The C and C++ standards do not say much about the accuracy of math routines. Taken literally, it is impossible for the standard to be implemented, since the C standard says sqrt(x) returns the square root of x, but the square root of two cannot be exactly represented in floating point.
Implementing routines with good performance that always return a correctly rounded result (in round-to-nearest mode, this means the result is the representable floating-point number that is nearest to the exact result, with ties resolved in favor of a low zero bit) is a difficult research problem. Good math libraries target accuracy less than 1 ULP (so one of the two nearest representable numbers is returned), perhaps something slightly more than .5 ULP. (An ULP is the Unit of Least Precision, the value of the low bit given a particular value in the exponent field.) Some math libraries may be significantly worse than this. You would have to ask your vendor or check the documentation for more information.

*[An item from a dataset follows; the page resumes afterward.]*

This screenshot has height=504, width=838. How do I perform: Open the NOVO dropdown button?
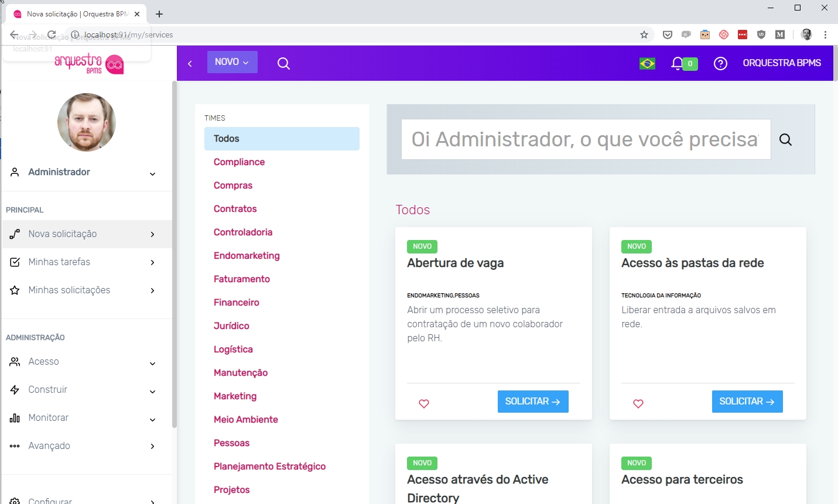[232, 62]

So sqrt may be slightly off. If the exact square root is an integer (within the range in which integers are exactly representable in floating-point) and the library guarantees errors are less than 1 ULP, then the result of sqrt must be exactly correct, because any result other than the exact result is at least 1 ULP away.

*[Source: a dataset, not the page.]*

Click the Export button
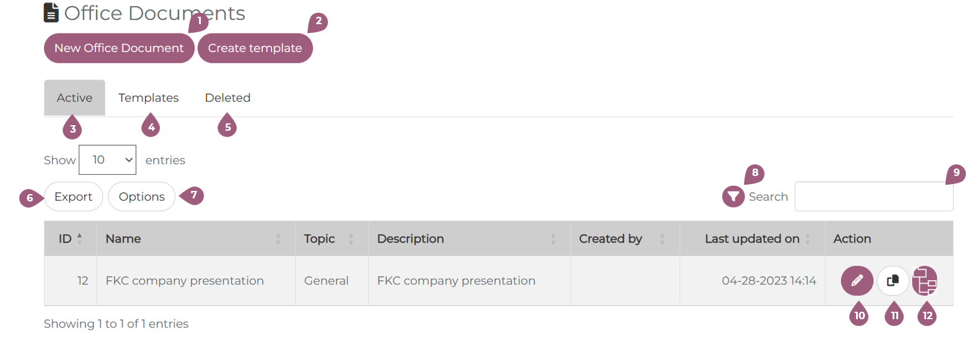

Similarly, if the library guarantees errors are less than 1 ULP, then ceil must return the exact result, again because the exact result is representable and any other result would be at least 1 ULP away. Additionally, the nature of ceil is such that I would expect any reasonable math library to always return an integer, even if the rest of the library were not high quality.
As for overflow cases, if ceil(x) were beyond the range where all integers are exactly representable, then ceil(x)+.1 is closer to ceil(x) than it is to any other representable number, so the rounded result of adding .1 to ceil(x) should be ceil(x) in any system implementing the floating-point standard (IEEE 754). That is provided you are in the default rounding mode, which is round-to-nearest. It is possible to change the rounding mode to something like round-toward-infinity, which could cause ceil(x)+.1 to be an integer higher than ceil(x).